* [Description of the task] Whenever a line in this data holds the word "will", report that line in full.

------------------------------------------------------------------------

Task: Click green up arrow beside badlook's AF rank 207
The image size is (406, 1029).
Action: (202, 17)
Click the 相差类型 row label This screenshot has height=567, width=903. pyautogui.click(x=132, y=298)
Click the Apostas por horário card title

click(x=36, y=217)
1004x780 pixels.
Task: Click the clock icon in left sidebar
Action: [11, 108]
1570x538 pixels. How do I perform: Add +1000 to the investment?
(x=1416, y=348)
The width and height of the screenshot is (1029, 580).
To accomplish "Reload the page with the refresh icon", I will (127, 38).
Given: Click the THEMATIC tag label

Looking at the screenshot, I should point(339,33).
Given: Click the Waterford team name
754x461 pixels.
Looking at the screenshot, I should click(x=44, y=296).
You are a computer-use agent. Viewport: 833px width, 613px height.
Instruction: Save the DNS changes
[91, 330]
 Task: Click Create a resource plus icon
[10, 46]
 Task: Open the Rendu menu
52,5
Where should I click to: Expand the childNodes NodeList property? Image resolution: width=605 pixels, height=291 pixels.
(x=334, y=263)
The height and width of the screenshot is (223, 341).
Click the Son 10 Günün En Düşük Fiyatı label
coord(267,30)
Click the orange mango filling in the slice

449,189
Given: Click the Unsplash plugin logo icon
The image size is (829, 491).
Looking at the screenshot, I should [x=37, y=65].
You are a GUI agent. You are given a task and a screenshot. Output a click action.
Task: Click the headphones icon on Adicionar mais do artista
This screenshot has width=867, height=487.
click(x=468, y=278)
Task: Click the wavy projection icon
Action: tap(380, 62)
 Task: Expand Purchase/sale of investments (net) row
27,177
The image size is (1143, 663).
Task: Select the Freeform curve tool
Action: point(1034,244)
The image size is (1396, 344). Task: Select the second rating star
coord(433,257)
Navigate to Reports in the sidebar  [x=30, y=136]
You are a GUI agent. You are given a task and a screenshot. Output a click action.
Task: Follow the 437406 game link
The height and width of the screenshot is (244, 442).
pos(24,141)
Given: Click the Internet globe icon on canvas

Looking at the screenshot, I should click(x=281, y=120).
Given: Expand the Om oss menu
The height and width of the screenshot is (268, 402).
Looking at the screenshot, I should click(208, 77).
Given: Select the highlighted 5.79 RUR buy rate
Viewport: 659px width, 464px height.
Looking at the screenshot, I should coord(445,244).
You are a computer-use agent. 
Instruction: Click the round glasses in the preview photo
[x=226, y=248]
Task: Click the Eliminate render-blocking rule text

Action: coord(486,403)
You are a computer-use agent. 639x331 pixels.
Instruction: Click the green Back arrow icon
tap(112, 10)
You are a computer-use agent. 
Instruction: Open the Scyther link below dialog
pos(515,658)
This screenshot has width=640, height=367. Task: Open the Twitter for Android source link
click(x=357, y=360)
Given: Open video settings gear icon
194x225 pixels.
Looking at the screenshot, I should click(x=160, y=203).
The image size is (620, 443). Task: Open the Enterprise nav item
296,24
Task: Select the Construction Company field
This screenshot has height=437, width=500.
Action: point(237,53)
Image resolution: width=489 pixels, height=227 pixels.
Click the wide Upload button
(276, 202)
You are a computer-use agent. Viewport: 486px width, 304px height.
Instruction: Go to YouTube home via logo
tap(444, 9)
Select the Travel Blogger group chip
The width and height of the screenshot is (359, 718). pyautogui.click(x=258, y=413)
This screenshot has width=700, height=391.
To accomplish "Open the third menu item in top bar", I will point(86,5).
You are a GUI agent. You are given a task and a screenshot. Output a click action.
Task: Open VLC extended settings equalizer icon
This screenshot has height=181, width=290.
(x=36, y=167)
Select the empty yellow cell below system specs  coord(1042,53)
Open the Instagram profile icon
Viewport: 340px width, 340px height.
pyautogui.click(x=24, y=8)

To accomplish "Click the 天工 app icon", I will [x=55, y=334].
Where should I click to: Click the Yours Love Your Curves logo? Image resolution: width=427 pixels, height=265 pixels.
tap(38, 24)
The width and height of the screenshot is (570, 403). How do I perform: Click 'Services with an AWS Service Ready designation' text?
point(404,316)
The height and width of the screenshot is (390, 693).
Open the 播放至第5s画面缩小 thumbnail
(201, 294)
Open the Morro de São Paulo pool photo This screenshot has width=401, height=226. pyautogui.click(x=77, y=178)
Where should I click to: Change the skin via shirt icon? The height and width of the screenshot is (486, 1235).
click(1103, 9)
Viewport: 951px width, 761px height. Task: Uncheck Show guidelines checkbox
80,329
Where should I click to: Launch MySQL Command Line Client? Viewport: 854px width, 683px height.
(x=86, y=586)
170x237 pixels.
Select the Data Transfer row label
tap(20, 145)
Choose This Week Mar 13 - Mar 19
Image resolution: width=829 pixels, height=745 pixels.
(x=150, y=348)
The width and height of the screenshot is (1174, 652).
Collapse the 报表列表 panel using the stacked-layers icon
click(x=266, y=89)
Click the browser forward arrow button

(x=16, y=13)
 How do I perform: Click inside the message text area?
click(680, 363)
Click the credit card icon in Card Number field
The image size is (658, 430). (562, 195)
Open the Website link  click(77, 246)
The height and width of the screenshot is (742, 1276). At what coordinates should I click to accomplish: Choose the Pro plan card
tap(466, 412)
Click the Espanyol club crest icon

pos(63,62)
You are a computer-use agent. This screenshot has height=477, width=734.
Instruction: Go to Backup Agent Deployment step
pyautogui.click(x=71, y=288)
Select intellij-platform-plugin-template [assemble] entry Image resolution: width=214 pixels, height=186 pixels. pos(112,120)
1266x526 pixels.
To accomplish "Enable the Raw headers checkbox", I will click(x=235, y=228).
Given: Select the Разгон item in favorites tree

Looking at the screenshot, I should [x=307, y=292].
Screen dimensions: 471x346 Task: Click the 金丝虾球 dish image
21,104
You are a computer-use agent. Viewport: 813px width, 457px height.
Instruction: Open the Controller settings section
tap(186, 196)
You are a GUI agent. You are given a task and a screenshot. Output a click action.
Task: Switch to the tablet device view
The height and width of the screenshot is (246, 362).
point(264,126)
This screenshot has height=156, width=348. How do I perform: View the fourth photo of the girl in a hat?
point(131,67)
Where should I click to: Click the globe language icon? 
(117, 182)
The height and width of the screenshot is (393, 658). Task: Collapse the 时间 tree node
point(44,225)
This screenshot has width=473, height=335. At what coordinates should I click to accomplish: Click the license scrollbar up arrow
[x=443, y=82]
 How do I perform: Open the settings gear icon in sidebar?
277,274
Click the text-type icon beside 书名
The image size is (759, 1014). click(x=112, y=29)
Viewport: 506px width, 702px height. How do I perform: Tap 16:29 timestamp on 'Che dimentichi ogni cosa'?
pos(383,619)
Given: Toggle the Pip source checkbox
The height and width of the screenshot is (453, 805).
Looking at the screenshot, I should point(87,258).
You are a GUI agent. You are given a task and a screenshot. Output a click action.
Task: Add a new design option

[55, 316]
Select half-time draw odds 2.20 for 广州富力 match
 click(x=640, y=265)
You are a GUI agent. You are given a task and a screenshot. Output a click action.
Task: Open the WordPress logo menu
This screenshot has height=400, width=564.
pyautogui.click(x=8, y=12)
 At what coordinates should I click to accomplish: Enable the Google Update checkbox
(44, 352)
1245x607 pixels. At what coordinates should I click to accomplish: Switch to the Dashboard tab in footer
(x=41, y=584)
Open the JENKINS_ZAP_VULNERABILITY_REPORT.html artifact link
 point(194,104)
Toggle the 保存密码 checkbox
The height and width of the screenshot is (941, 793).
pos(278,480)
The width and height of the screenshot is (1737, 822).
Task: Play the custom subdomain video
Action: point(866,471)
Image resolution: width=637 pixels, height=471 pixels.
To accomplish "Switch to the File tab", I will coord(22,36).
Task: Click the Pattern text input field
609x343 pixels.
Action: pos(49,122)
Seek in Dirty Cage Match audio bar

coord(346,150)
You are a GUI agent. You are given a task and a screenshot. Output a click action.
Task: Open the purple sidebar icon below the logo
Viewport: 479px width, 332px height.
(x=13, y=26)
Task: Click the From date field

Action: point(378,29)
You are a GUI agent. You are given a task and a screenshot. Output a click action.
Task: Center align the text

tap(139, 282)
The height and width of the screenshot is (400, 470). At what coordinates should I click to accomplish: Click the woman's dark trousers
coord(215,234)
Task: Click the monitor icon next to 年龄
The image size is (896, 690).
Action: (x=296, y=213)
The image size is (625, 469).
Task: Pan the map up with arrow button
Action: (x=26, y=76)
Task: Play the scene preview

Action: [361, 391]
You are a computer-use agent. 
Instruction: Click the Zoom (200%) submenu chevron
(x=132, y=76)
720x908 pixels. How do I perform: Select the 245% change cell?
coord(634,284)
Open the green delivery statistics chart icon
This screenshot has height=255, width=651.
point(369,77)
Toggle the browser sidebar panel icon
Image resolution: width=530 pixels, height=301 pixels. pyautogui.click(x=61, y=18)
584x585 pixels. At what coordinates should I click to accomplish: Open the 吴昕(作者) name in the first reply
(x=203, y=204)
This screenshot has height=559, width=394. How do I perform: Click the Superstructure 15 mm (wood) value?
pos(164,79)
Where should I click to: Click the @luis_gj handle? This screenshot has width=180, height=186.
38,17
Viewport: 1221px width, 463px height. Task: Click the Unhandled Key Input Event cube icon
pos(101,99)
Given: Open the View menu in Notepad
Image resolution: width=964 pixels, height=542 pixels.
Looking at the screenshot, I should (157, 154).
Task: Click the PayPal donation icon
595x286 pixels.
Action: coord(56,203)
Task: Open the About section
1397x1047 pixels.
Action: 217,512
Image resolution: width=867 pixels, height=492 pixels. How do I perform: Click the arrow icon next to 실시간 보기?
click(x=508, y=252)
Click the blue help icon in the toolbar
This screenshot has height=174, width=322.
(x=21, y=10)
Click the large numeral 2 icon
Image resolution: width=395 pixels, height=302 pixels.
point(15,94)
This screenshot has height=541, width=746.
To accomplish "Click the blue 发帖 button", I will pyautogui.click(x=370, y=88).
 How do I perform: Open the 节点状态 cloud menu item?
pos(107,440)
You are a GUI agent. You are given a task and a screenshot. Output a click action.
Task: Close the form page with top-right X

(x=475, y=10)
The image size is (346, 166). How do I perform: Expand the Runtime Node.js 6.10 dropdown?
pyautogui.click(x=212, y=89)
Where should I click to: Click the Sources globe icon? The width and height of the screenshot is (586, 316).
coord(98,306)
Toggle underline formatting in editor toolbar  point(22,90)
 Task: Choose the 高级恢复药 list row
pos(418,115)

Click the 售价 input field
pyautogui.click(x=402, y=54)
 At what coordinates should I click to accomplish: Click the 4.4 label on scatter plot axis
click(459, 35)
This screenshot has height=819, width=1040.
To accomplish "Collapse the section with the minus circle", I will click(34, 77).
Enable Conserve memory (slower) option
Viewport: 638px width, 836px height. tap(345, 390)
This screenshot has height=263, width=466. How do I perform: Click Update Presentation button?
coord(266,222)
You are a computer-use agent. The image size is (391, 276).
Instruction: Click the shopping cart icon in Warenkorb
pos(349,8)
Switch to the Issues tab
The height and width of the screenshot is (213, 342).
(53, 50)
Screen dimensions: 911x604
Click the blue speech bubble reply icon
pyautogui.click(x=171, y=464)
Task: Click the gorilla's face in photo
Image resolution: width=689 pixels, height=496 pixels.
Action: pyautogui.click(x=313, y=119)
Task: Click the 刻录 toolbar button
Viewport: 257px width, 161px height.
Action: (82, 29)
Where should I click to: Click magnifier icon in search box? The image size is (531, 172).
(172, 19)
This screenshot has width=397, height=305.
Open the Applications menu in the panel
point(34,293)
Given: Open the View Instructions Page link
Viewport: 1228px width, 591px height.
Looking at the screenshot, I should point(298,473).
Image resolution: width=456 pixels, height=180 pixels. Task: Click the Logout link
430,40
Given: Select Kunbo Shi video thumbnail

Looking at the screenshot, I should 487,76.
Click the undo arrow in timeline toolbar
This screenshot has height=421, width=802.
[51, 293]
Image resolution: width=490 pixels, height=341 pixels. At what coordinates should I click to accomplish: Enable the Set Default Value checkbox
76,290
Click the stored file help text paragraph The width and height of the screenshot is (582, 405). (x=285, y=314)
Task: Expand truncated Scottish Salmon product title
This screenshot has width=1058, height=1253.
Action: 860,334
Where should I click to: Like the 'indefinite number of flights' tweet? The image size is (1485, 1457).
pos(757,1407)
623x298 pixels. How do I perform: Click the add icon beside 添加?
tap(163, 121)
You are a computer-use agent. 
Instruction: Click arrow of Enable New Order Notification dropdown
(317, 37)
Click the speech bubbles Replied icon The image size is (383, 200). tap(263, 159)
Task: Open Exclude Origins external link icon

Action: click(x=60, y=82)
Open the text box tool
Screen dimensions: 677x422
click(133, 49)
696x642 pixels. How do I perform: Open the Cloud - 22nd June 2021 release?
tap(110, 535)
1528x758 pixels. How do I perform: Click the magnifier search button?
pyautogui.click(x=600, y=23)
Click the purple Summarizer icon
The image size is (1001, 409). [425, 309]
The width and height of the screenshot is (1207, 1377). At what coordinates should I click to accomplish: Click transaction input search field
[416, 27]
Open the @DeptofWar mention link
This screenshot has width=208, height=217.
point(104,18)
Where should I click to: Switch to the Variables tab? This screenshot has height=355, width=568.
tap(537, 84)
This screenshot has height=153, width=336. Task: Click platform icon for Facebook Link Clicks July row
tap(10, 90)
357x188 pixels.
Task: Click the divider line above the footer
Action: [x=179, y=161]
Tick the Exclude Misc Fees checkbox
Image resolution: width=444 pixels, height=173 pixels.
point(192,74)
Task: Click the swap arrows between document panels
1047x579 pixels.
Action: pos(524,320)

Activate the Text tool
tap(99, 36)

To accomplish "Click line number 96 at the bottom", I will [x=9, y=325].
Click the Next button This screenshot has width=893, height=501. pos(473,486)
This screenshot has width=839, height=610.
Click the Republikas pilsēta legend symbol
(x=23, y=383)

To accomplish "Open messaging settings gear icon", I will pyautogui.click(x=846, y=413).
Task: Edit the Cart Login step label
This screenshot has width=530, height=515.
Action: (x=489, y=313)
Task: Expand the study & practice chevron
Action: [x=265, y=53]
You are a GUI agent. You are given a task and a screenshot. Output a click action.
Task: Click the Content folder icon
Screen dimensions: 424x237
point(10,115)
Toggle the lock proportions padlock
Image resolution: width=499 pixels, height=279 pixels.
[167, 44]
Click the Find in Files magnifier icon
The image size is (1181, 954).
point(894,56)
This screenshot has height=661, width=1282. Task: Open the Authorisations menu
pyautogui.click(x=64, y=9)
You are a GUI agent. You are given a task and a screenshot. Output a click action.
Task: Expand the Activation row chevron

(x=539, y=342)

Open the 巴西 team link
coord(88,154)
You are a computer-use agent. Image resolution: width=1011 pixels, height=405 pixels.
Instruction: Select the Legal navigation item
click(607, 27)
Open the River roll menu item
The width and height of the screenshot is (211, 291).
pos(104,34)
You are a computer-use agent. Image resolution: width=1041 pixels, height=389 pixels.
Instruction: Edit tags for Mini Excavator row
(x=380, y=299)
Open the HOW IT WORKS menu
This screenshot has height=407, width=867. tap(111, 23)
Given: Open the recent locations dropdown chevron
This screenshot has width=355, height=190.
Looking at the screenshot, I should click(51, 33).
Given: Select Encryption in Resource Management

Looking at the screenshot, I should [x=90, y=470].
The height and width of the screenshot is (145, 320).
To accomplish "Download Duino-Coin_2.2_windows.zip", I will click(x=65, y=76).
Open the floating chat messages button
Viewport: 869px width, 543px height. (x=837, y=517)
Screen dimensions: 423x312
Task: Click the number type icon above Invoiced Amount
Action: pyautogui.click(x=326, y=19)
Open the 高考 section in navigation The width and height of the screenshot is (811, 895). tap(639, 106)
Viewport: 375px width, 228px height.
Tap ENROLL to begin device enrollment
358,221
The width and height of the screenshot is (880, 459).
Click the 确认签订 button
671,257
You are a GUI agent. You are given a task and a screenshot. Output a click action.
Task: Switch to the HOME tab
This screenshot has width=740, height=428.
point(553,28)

------------------------------------------------------------------------

* [Solution]
To accomplish "Reload the page with the refresh icon", I will (127, 38).
To accomplish "Open the third menu item in top bar", I will point(86,5).
To accomplish "Click the 天工 app icon", I will [x=55, y=334].
To accomplish "Enable the Raw headers checkbox", I will click(x=235, y=228).
To accomplish "Switch to the File tab", I will coord(22,36).
To accomplish "Click the blue 发帖 button", I will pyautogui.click(x=370, y=88).
To accomplish "Collapse the section with the minus circle", I will click(34, 77).
To accomplish "Click line number 96 at the bottom", I will [x=9, y=325].
To accomplish "Open messaging settings gear icon", I will pyautogui.click(x=846, y=413).
To accomplish "Download Duino-Coin_2.2_windows.zip", I will click(x=65, y=76).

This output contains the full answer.